Fischer called the U.S. Embassy in Tokyo on Thursday from detention at Narita airport, outside the capital, to let American officials know, his lawyer Masako Suzuki told reporters at a news conference.
Suzuki said she would submit a letter to the embassy on behalf of Fischer, and an embassy official would meet him to confirm his intentions.
"I no longer wish to be an American citizen. Enough is enough," he said in a handwritten statement issued through his lawyer.
Fischer's renouncement of his U.S. citizenship could possibly leave him without a country to call his own, Suzuki said. Fischer would apply for refugee status with the United Nations High Commissioner for Refugees soon, she added.
In the meantime, Fischer's supporters and lawyer are looking for other countries that might accept him as a refugee.
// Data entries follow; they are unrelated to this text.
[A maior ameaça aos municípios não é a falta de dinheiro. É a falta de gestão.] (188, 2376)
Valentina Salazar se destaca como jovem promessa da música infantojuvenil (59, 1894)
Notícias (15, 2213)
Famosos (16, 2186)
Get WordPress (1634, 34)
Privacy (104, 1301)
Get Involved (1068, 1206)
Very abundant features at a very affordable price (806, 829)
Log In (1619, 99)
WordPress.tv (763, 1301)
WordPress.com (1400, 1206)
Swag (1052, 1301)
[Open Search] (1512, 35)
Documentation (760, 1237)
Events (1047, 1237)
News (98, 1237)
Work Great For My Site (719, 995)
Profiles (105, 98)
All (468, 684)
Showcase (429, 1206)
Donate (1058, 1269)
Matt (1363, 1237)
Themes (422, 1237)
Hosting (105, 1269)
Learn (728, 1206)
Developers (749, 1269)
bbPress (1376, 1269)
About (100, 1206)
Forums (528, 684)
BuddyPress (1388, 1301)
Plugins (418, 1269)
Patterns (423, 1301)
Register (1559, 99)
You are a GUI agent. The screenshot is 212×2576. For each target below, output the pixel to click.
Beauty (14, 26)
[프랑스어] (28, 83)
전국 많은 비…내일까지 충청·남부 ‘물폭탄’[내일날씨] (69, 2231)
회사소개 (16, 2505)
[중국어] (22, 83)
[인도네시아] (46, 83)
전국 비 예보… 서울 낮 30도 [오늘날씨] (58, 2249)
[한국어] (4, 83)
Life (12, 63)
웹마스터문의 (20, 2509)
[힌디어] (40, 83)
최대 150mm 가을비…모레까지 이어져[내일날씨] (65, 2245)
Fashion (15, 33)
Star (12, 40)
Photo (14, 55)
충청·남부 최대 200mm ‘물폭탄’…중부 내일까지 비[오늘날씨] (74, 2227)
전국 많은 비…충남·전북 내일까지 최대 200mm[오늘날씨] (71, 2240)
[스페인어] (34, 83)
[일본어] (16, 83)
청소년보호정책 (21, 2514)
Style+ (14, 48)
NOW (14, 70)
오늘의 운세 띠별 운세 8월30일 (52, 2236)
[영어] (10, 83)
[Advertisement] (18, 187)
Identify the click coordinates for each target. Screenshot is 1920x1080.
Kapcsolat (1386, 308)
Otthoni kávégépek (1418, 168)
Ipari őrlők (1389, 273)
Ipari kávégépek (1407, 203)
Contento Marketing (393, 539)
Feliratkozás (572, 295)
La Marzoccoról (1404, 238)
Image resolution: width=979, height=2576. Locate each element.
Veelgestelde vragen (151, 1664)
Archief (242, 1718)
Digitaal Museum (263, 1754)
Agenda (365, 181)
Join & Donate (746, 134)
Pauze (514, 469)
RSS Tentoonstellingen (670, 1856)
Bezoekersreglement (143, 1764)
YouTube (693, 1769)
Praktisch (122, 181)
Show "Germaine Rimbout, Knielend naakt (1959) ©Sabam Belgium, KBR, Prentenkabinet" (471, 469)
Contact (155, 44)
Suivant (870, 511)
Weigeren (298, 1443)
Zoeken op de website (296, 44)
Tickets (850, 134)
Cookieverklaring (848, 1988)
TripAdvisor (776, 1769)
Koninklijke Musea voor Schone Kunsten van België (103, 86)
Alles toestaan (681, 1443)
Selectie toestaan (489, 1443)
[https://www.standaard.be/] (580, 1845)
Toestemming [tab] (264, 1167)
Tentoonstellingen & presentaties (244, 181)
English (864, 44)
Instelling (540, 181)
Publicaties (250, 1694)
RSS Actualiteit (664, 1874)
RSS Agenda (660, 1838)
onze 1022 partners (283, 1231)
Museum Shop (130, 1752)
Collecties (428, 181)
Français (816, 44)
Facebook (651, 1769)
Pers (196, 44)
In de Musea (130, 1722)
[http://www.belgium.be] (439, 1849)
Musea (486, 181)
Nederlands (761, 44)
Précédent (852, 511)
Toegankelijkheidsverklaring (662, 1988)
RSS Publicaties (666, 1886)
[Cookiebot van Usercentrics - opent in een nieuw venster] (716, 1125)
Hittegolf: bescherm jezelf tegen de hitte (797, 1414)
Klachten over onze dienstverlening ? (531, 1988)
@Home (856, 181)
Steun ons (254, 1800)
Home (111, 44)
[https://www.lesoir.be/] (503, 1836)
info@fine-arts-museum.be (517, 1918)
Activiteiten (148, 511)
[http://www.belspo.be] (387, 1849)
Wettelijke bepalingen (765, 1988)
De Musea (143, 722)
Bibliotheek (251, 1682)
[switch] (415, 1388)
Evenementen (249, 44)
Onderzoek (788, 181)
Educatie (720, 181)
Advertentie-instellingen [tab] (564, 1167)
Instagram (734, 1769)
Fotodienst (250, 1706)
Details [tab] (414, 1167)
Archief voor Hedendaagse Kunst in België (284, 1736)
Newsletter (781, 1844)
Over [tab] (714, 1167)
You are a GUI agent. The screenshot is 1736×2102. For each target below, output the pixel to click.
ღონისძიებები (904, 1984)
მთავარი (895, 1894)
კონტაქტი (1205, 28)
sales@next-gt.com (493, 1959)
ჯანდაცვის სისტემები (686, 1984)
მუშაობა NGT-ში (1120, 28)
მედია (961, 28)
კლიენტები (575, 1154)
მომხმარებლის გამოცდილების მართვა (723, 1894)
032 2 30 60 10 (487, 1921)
Fischer has already applied for asylum in Japan, arguing that the political nature of his "U.S. prosecution" makes him eligible for refugee status. A decision on that could take months because the government would probably have to hold a hearing.
Fischer so far has not sought citizenship or refugee status in any other country, his lawyers and supporters said. But his father is German and he was considering seeking citizenship there.
In Berlin, a German Foreign Ministry spokesman said on customary condition of anonymity that the ministry and the embassy in Tokyo were aware of the case, but have had no contact with Fischer.
The American chess legend is wanted by U.S. authorities for playing a 1992 match for $3 million in the former Yugoslavia in violation of international sanctions.
Suzuki, however, denied Fischer wanted to renounce his American citizenship to run away from his alleged crime. Renouncing his citizenship would not give him immunity from prosecution under U.S. law, she said.
Fischer was detained on July 13 while trying to board a flight to the Philippines.
He is fighting possible deportation to the United States, saying his passport was revoked without due process. Suzuki said Fischer has filed a lawsuit in Tokyo District court against two Japanese immigration officials, saying he had a valid legal status for entry to Japan.
Fischer's request to the Justice Ministry to suspend the deportation process should prevent him from being handed over immediately, Suzuki said, because Japan may not transfer custody of Fischer while his court case is still being considered.
"We hope the Japanese government treats him fairly," Suzuki said.
Fischer's supporters have acknowledged, however, that his anti-Semitic statements could hamper his case.
He has decried "an international Jewish conspiracy" and a "Jew-controlled U.S." which he says are behind plots to both rule the world and ruin his life. He has also denied the Holocaust.